This chapter investigates asthmatics’ reasons for not adopting an e-health system for asthma selfmanagement. An understanding of these reasons is particularly relevant, because clinical evidence indicates that, if used, such systems lead to better asthma management. The investigated asthma system is, however, based on a taken-for-granted image of asthmatics as, per se, striving to be symptom-free. This image is incompatible with interviewed asthmatics’ day-to-day performances of their asthma, and renders invisible (a) that their asthma performances emphasize an economy of good passages and of feeling capable, (b) that they achieve the objective of feeling capable in quite different ways, and (c) that feeling capable does not per se equal being symptom-free all the time. To attain long-term use of self-management systems and other patient-centred e-health systems, such systems must acknowledge and link into the manifold performances that comprise users’ ways of living with their disease.

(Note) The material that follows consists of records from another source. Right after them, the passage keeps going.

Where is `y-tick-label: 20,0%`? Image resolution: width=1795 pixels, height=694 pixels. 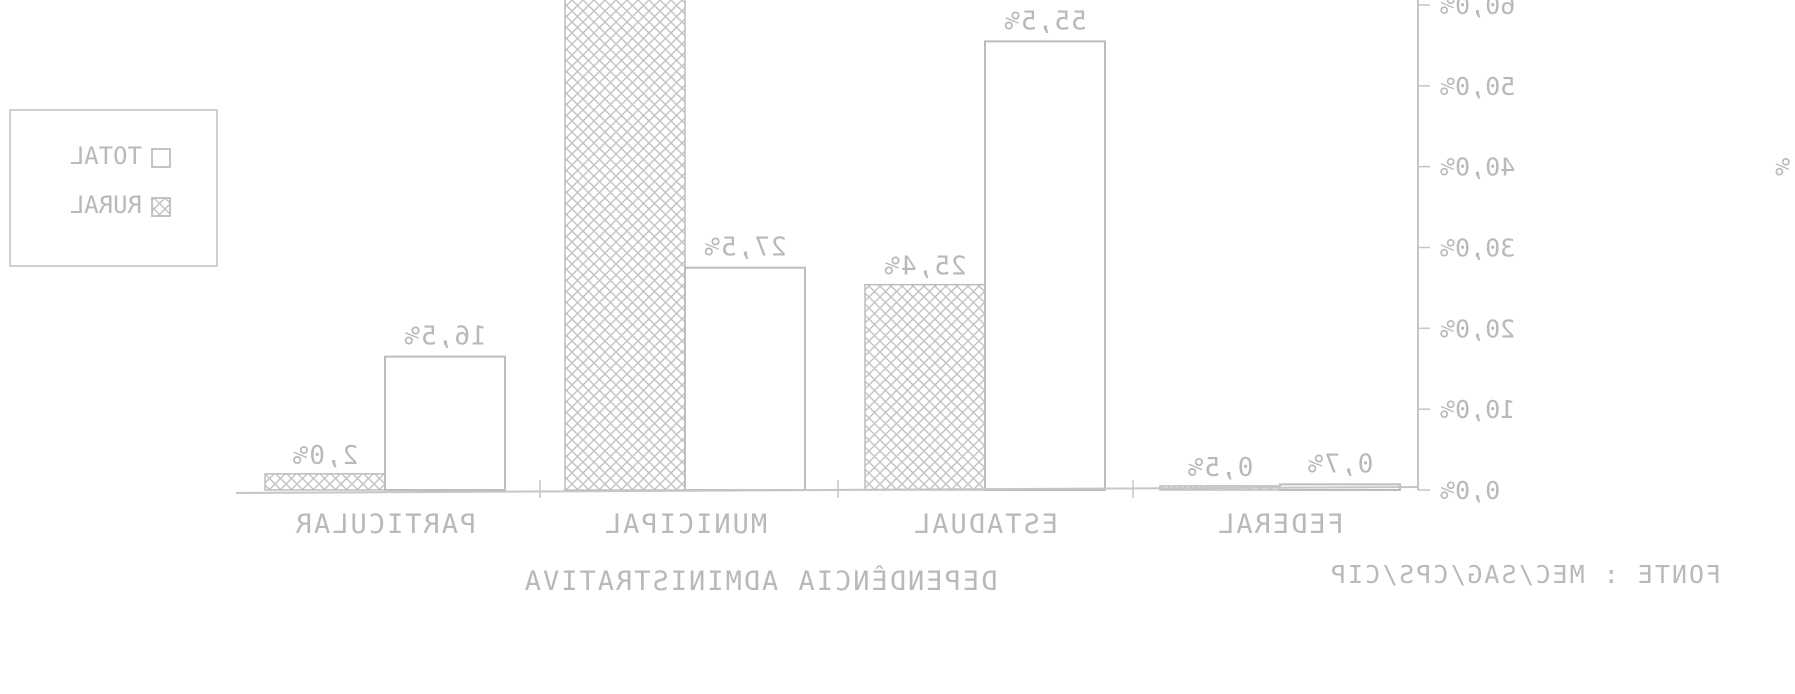 y-tick-label: 20,0% is located at coordinates (1478, 328).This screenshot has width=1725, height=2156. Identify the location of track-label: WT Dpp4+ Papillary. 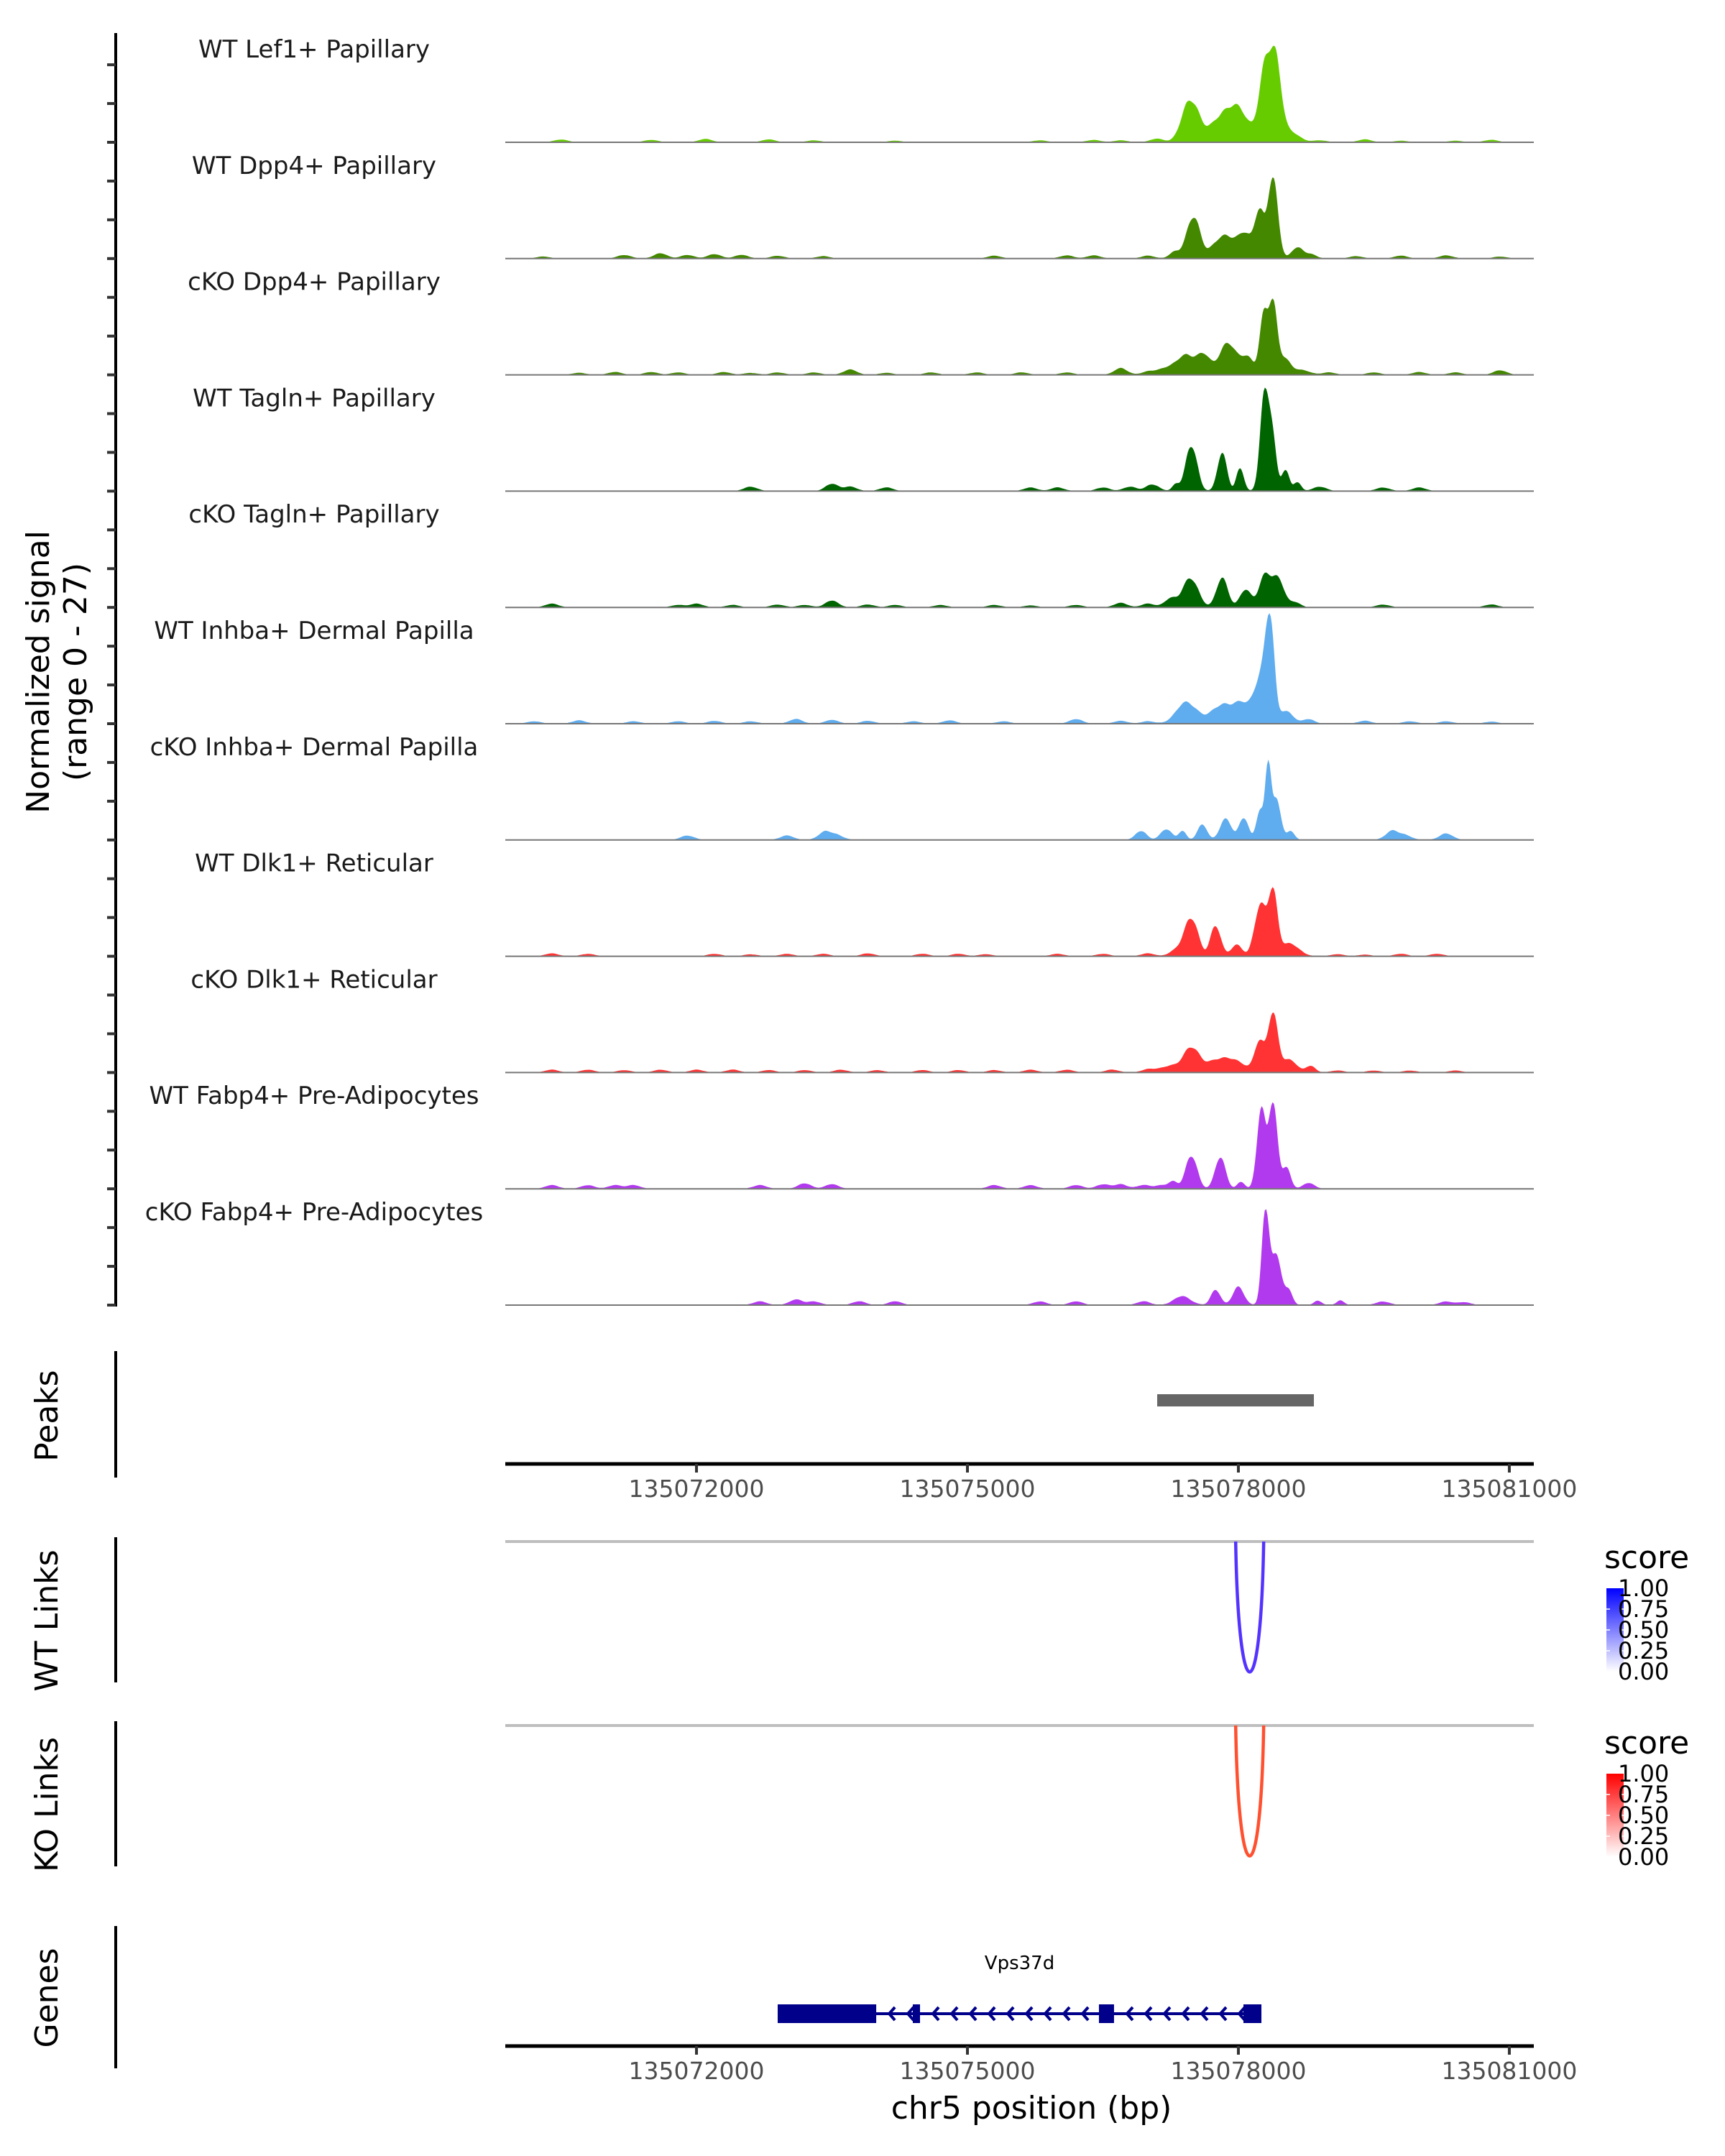
(314, 166).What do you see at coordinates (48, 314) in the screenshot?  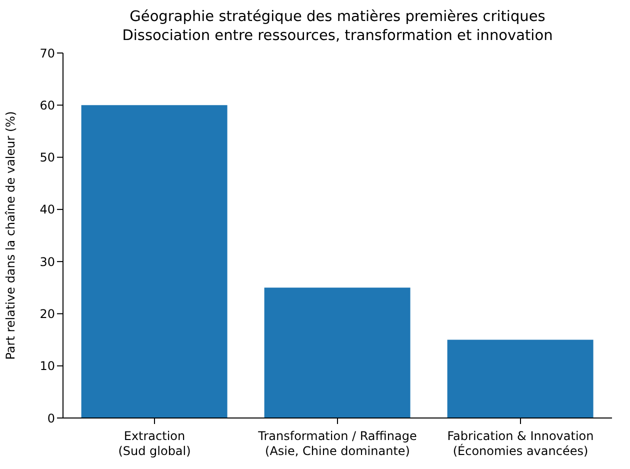 I see `y-tick-label: 20` at bounding box center [48, 314].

Asthma, diabetes, and other chronic diseases cannot be cured. This positions these diseases at the periphery of common conceptions of diseases and their treatment. First, whereas healthcare professionals can diagnose chronic diseases and make plans for their treatment, the actual treatment, which is thus management, must to a large extent be performed by the patients themselves (Newman, Steed, & Mulligan, 2004). Second, many chronic diseases are in part caused by what can broadly be termed patients’ life styles, and the management of these diseases involves as a core element comprehensive changes or restrictions in patients’ habits and day-to-day lives (Butler, Rollnick, & Stott, 1996; GINA, 2005). Third, even brief failures to comply with proper management of the diseases may lead to symptoms or an irreversible worsening of the patient’s condition. For many chronic diseases, patient-centred e-health systems are therefore seen as a way of supporting patients’ self-management of their disease, primarily by providing information not otherwise available and by extending the communication between patients and healthcare professionals beyond infrequent, face-to-face consultations (Ball & Lillis, 2001; Safran, 2003).
This chapter analyses an e-health system for asthmatics. For reasons of anonymity, the system will be referred to as AWeb, and the company developing it as ACorp. Though asthma is a condition asthmatics have to live with, the risks of symptoms can be minimized by taking the right amount of medication. It is, however, no simple task to determine the correct amount of medication, because this depends on various risk factors, which may change dynamically and be hard to foresee. To accommodate the difficulties with dosing medication, asthmatics’ self-management of their medication is considered a cornerstone in asthma treatment (Gibson, Powell, Coughlan, Wilson, Abramson, Haywood, Bauman, Hensley, & Walters, 2002; GINA, 2005). AWeb provides tools for asthmatics to manage their asthma themselves. Nevertheless, in spite of the utility of AWeb and considerable marketing by ACorp the system never attained widespread use and was discontinued after five years. To inform other initiatives toward providing e-health support for self-management of chronic diseases, we provide two accounts of the relations between asthmatics and their asthma:
The aim of our analysis is to elaborate and contrast these two images. We do not take asthmatics’ non-use of AWeb as a rejection of self-management initiatives, but rather seek to inform future initiatives by attempting to explain why AWeb was not taken up by the targeted users.
Previous work on e-health systems for self-management of asthma has suggested several reasons for asthmatics’ low uptake of such systems (Anhøj & Nielsen, 2004; Nielsen, 2005). The suggested reasons include inexperience with the Internet and computers, a latency time between starting to use a system and realizing the benefits of using it, and unpredictable interactions between the system and asthmatics’ everyday lives. A limitation of this previous work is, however, that reasons for non-use have been derived from studies of asthmatics that—admittedly, to varying extents—are users of e-health systems for self-management of asthma. In the present chapter, we extend previous work by turning to non-users for input to an understanding of what “went wrong” in the AWeb project. Such an understanding is particularly relevant because a clinical test shows that, if used, Web-based asthma monitoring leads to better asthma management (in terms of symptoms suffered, lung function, and so forth) compared to monitoring by asthma specialists or general practitioners (Rasmussen, Phanareth, Nolte, & Backer, 2005).